People Moves
SNB Looks To Regroup Fast After Chairman Resigns Over Wife's Forex Trades

The Swiss National Bank starts to look for a new board member today after its president resigned amid reports of controversial currency trading by his wife.
Switzerland’s central bank was due today to begin searching for a new board member after Philipp Hildebrand resigned yesterday as chairman following the revelation of his wife’s currency trading activities just weeks before a key forex policy announcement.
The saga at the Swiss National Bank, as has been previously reported, included the arrest and dismissal of an employee of Sarasin, the Swiss private bank.

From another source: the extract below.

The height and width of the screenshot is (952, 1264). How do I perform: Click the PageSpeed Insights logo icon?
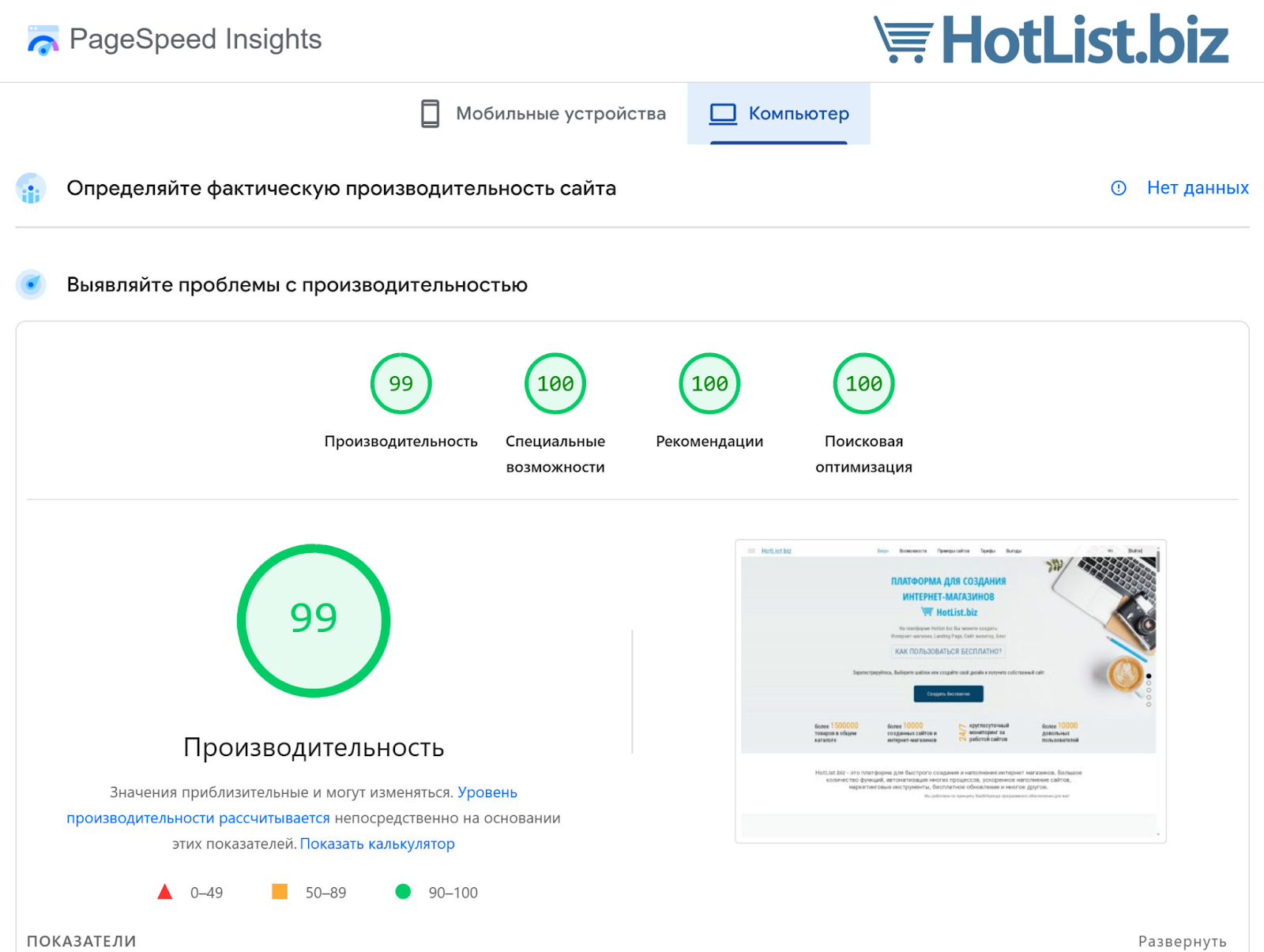pyautogui.click(x=43, y=40)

A lone employee at the firm’s IT department had passed on data to a third party regarding the Hildebrand case. (To view more on the case, click here).
Hildebrand's wife Kashya, a former hedge fund trader who now runs a Zurich art gallery, bought SFr400,000 of dollars on 15 August, three weeks before her husband oversaw moves to prevent the Swiss franc’s rise, as this was harming Swiss exporters. She later sold the dollars at a higher rate.
“For the time being, the vice chairman, Thomas Jordan, will hold the position of chairman of the SNB governing board. The decision-making capacity of the governing board and its capacity to act remain fully guaranteed. The free position in the governing board is to be filled as soon as possible,” the bank said in a statement yesterday.
In his resignation statement, Hildebrand said: “In view of the continuing public debate centred on these financial transactions, and following detailed examination of all the documents and thorough reflection since the news conference, I have come to the conclusion that it is not possible to provide conclusive and final evidence that my wife did indeed initiate the foreign exchange transaction on the 15 August without my knowledge.”
“The fact is: my word is my bond. I had no knowledge of my wife’s transaction on that day. Unfortunately, mistakes were made in connection with these transactions. I detailed these on Thursday, and I apologise for them. I deeply regret these mistakes as well as the entire situation. At least these mistakes have made it possible for us to identify weaknesses in the SNB’s internal regulations, as well as its requirements in terms of transparency and code of conduct. The focus now should be on resolutely eliminating these weaknesses. This will allow the SNB to retain its credibility, which is its greatest asset,” he said.
The developments come at a sensitive time for Switzerland as a financial centre. Its banking industry – long known for its secretive bank laws – is under relentless international assault and a number of its largest firms, such as UBS, have been embroiled in legal wrangles in the US surrounding alleged help for tax evaders. The latest example of such a bank to be threatened with action is Wegelin, the venerable private bank (to view more on this issue, click here). The SNB, along with regulatory authorities, has overseen moves to increase capital requirements for banks in the wake of the big losses sustained in the 2008 credit crunch.
Jordan, the vice chairman now taking Hildebrand’s post, has headed the financial markets unit and for the past two years has overseen the regulatory department - a key area at a time when the Swiss banking industry has been recovering from heavy losses at firms such as UBS.
Yesterday, Jordan reportedly said he is prepared to take the top job on a permanent basis if the government asks him to do so.